3- Composer avec la réalité

En ayant pour sujet photographique l’environnement urbain et les éléments qui le constituent, je donne à percevoir au spectateur, une vison fragmentée de la ville contemporaine. La vision que je donne de cet environnement, est froide, matérielle, marquée par l’absence visuelle du corps humain. A travers ma pratique de la marche, je débusque le banal, ces éléments à l’abandon livrés au temps et à l’espace. Je m’approprie ces fragments du réel, qui témoignent d’une activité humaine tant créatrice que destructrice vis-à-vis de ce qui l’entoure. Au-delà d’un simple travail de prélèvement épars de l’environnement réel lors de mon parcours, l’acte photographique m’offre une totale liberté de composition et d’interprétation de ce que je perçois. Autant par le choix d’un sujet que le cadrage, je m’attache à privilégier un rapport de lignes, de formes et de couleurs. Cette relation que je veux harmonieuse entre les divers composants de l’image est entièrement subjective. Comme expliqué plus haut, j’éprouve une grande fascination pour la ville contemporaine prise entre tradition et modernité. Ce qui m’attire, c’est le contraste avec la chaleur, la vie, le naturel auxquels renvoie le vivant et cette rigueur froide, presque inhumaine, de la ville moderne contrôlée sous tout rapport. A travers la dérive, je témoigne de ces moments de flottement, d’abandon où la sévérité de l’environnement moderne s’incline face au temps qui passe l’amenant peu à peu vers la déchéance et face aux Hommes pour qui une telle rigueur est impossible. En somme, ces clichés nous montrent un paysage pris en flagrants délits contre l’aseptisation du monde moderne.

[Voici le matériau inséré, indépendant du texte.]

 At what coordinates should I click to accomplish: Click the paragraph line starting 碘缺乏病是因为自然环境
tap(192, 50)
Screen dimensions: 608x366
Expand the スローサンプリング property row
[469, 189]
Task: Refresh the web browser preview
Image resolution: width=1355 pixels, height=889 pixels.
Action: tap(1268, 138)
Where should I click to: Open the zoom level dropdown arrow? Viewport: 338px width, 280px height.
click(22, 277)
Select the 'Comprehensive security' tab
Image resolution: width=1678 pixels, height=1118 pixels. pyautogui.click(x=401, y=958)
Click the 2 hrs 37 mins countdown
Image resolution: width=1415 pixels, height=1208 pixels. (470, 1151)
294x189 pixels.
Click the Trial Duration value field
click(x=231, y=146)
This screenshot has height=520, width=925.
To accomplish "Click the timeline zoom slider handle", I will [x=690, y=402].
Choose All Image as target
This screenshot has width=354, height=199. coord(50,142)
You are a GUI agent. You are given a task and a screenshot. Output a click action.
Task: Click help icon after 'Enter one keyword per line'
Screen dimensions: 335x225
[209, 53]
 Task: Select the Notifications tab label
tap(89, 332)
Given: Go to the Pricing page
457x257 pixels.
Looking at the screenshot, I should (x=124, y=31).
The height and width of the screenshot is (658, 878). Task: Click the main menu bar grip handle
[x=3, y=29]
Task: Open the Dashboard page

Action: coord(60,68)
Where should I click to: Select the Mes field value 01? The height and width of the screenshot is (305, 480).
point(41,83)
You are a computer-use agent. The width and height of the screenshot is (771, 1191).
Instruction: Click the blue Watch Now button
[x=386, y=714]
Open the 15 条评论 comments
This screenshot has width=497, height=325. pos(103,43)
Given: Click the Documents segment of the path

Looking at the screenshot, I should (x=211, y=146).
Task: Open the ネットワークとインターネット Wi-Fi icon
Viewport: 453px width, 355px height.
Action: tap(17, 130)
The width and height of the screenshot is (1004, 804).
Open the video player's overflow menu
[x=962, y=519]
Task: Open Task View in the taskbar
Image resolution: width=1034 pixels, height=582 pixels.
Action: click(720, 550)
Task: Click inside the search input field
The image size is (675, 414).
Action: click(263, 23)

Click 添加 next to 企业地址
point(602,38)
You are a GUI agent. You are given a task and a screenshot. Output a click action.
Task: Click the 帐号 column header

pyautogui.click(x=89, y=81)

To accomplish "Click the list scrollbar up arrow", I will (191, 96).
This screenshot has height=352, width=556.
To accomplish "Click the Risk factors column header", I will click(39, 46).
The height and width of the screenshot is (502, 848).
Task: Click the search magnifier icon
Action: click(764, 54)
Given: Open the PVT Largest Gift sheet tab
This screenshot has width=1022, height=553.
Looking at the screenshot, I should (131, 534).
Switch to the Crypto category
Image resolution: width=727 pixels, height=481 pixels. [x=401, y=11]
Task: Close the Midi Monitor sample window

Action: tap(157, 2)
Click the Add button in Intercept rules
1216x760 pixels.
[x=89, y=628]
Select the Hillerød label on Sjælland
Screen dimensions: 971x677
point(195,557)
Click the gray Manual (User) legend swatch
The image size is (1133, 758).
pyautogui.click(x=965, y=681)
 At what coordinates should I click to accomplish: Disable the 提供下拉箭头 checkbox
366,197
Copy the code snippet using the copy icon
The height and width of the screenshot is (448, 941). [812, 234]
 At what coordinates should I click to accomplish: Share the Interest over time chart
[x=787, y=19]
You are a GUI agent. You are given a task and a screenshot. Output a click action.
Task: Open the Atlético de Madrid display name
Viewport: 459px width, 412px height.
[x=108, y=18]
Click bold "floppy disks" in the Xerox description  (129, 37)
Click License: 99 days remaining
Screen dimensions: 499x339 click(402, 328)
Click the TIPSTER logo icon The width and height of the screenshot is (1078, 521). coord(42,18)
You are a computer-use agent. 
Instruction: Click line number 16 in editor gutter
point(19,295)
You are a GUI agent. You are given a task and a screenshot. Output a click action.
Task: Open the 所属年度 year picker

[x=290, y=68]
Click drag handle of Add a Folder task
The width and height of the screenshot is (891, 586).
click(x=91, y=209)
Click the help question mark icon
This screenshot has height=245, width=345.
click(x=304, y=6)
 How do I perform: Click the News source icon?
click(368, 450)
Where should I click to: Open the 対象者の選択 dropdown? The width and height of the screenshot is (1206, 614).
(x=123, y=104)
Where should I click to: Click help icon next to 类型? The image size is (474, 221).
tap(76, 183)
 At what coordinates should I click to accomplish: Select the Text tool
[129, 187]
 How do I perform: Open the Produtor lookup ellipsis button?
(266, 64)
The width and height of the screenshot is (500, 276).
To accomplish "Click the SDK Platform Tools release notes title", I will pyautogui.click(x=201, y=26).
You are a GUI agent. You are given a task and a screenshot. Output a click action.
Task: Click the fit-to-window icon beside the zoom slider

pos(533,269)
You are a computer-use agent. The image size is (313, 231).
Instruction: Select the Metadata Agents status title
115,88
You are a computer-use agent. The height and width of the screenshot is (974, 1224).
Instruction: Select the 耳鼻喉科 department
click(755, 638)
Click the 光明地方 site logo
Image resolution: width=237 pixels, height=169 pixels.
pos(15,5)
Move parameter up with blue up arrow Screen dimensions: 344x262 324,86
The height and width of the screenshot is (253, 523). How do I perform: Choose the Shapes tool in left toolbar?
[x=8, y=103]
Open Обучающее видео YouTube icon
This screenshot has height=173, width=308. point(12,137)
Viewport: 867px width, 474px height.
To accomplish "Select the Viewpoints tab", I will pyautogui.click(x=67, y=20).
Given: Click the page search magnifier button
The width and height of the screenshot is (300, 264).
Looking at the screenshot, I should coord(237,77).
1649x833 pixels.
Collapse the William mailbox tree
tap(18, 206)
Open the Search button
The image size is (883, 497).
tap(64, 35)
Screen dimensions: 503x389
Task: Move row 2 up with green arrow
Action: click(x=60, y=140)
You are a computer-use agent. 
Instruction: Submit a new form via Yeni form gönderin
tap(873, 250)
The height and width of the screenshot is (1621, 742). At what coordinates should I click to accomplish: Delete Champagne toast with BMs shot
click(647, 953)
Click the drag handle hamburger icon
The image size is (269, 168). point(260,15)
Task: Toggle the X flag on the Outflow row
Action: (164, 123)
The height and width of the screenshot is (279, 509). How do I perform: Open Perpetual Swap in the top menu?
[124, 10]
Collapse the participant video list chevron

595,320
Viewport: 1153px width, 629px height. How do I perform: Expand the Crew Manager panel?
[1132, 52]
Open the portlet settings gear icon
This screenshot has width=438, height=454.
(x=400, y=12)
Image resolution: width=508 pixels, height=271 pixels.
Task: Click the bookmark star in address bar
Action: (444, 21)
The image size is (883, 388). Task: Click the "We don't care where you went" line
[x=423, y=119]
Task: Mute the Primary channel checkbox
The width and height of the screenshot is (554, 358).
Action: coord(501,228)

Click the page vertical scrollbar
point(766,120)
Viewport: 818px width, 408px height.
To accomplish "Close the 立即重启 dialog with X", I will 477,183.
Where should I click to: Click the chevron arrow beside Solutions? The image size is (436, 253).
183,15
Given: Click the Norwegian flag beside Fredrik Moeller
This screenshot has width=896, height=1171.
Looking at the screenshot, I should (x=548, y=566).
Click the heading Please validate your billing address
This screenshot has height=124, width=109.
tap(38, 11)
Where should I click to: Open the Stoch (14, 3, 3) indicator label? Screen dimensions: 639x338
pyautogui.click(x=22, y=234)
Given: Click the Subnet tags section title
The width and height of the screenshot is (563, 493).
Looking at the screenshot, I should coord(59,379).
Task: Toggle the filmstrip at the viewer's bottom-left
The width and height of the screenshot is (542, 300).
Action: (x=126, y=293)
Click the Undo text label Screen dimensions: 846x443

Par définition, la photographie vise à capter le réel en donnant l’impression d’objectivité. Or cette position n’est-elle pas trop ambiguë?

En effet, qu’est-ce qui caractérise le mieux un photographe, si ce n’est sa propre subjectivité? C’est elle qui motive son choix de tel élément par rapport à tel autre, dans l’immensité de l’environnement. Bien qu’absent de l’image, le corps du photographe y a toute son importance. C’est cette expérience sensorielle et émotive entre l’espace et le corps qui motive une image, un choix. A la différence des photographes appartenant au style documentaire dans les années trente, qui comme moi adoptent un point de vue frontal dans leurs images, je ne revendique aucunement détenir une vérité universelle quant à la réalité vécue. Ce que je réalise à travers mes photographies, c’est une réorganisation formelle de l’espace vécu. D’un côté, je donne la part belle aux formes, aux couleurs de l’environnement urbain actuel, et de l’autre, je mets en exergue ce qui témoigne d’une activité humaine résiduelle. En somme, j’organise là où il n’y a plus d’ordre. Il est intéressant de faire un parallèle avec le travail de W. Evans qui à la fin de sa vie, prône une esthétique de la ruine, de l’abandon, du rejet, résultant d’un monde en mutation constante et où tout n’est qu’éphémère. Un univers où seul le photographe jouit de l’illusoire sensation de maîtriser le temps, de pouvoir capter une réalité vécue, qui n’est plus la seconde d’après.